I
heard a man's voice yesterday. He spoke Hamlet's line to Ophelia, 'Get
thee to a nunnery!' I thought that was amusing, and, having no other
plans for the late afternoon, I thought - where are there nunneries
around here? (meaning Austin, Texas, and surrounding area.)
Four
different Catholic churches came to mind - but as far as I know, none
are associated with convents. I am familiar with some convents, but they
are in Houston and south central Louisiana. (And there may be one east
of here that raises miniature horses?)
Then - ding! - of course!
Two enthusiastic nuns founded and ran a very small school in our
neighborhood in northeast Hays County in the 1980s and 90s, kindergarten
through third grade. (This was good - as close as I could get to the concept of nunnery on such short notice.) Our sons went there. The school closed around 2001, after the sisters retired.
I
know they no longer live there, and the school is boarded up by a
different owner. But I'd just completed knitting a scarf, so I took it
and the one I finished a day or two earlier as offerings of appreciation
even though the nuns are not there.
No one was on the property
when I drove up. I walked around the old parking lot and driveway where
we once dropped off and picked up our kids, and where festivals were
held.
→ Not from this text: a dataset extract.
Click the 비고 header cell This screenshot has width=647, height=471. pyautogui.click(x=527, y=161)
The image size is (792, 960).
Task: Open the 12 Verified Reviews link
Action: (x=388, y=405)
It was very hot and very dry and peacefully overgrown. Though the
place looks woefully abandoned, decorated with this and that debris, it
somehow still rings with the voices of children and teachers who grew
gardens, and brought their sandwiches and carrots and cookies to school
and went to Mass and stuck paper signs with Spanish vocabulary words on
everything that stood still, and colored and wrote poems and played
basketball and learned about distant countries, multiplication tables,
and famous writers and composers. Still, there is a big contrast between
the tidy little school when it was active and its state of
deterioration today.
I
hung the scarves on the broken railing of the covered walkway with a
note - 'Dominican Academy lives on in the students who learned here.'
Somehow, I know the good sisters got the message.